Other lead authors of the CDC report are members of the Rutgers Center for Vector Biology at Rutgers–New Brunswick, departments of public health and agriculture in many states, the leadership of the CDC Vector Borne Disease Division, and many others. Dr. Halperin noted that if we did not have such unfettered and collaborate cooperation among so many people and institutions, we would quite possibly still be in the dark on this issue.
Researchers affiliated with the Rutgers Center for Vector Biology identified the tick species when it was discovered on a sheep in Hunterdon County, New Jersey, in August 2017. Further efforts, including a Rutgers-led statewide “Tick Blitz,” identified the ticks in six other New Jersey counties.
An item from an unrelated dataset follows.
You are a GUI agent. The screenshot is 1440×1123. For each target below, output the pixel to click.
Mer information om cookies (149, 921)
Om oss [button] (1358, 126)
Rutgers researchers also confirmed that a retrospective assessment of ticks previously found in the state shows that Asian longhorned ticks have been present in New Jersey since at least 2013.
The ticks have also been found in Connecticut, Maryland, New York, North Carolina, Pennsylvania, Virginia, West Virginia, and Arkansas, according to the CDC report.
The full MMWR, “Multistate Infestation with the Exotic Disease–Vector Tick Haemaphysalis longicornis — United States, August 2017–September 2018,” was published on November 30.